Photo Courtesy of the United States National Park ServiceIf you don't want to leave your automobile than the 36-mile Scenic Loop Road in the South Unit is an ideal way to see the park. The loop takes you along the Little Missouri breaks and through a maze of colorful buttes with a number of scenic overlooks, cutoffs and trails to explore. Be sure to stop at Wind Canyon for an unearthly view of the park, especially during sunset. Another interesting stop is at Scoria Point. The deep red hard baked clay bluffs resemble volcanic scoria but volcanic activity has had nothing to do with the development of Theodore Roosevelt National Park. Don't be deceived by its 36-mile length, if you take your time to soak all the views in plan to spend at least three hours navigating the park. You'll glimpse bison, wild horses, bighorn sheep, prairie dogs and maybe even a coyote.

Theodore Roosevelt National Park South Unit provides plenty of hiking opportunity ranging from mile nature trails to deep backcountry experiences. The 6/10 of a mile Ridgeline Trail is a loop that provides a brief and educational view of the park. Plants from arid regions like yucca, prickly pear cactus, and sage, mingle with skunkbush, lichens and junipers. The charred remains of gnarled junipers stand as silent witnesses to a wildfire that swept the area in 1974. The trail is an excellent place to try and spot bison.

Another fascinating short hike is the 8/10 of a mile Coal Vein Trail. Tucked away in the many layers that form the badland formations black lines of lignite coal sits at varying levels in the park. Occasionally through lightning or even spontaneous combustion these coal layers ignite and can burn for decades, even centuries. This moderately difficult trail highlights such a coal vein that burned 1951 to 1977. During the height of the fires, embers, smoke and flame could be seen rising from the hillside and people would even roast marshmallows at the fires edge! Here you can see a scoria formation formed by this fire. It also provides an amazing view of habitat on hot and dry southern facing slopes versus habitat on cool damp northern facing slopes of the bluffs and hills that make the South Unit of the park.
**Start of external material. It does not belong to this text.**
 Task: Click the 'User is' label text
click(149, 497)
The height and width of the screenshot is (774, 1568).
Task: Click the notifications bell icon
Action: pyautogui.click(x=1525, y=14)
The Jones Creek Trail stretches for 3.7 miles one way and cuts through the heart of the badland formations. The trail connects to the Scenic Loop Road and is an excellent hiking opportunity for those who want to take a hike with a group of people that don't want to get out of the car.

Photo Courtesy of the United States National Park ServiceThe South Unit of Theodore Roosevelt National Park is also home to a vast sea of petrified wood. The Petrified Forest Trail is a 10-mile long loop starting from Peaceful Valley. The drier high plateau of the Petrified Forest provides a sharp contrast to the area around the Little Missouri and the broken land formations to the east. The vast loop arches around the northwest corner of the park providing solitude and a chance to see these fabulous agates.

The Cottonwood Campground provides 78 sites on a first come first serve basis. Eleven of the sites on the western edge of the campground are walk-in. No hookups or showers are provided but water, picnic tables, fire pits and paved pads are with sites dotted in groves of cottonwoods. An amphitheater is also in the campground and during the summer season ranger programs are held. Sites are $10 per night on a self-registration basis. Due to the remoteness of the area if you plan to camp at the park be sure to arrive by 8:00 AM.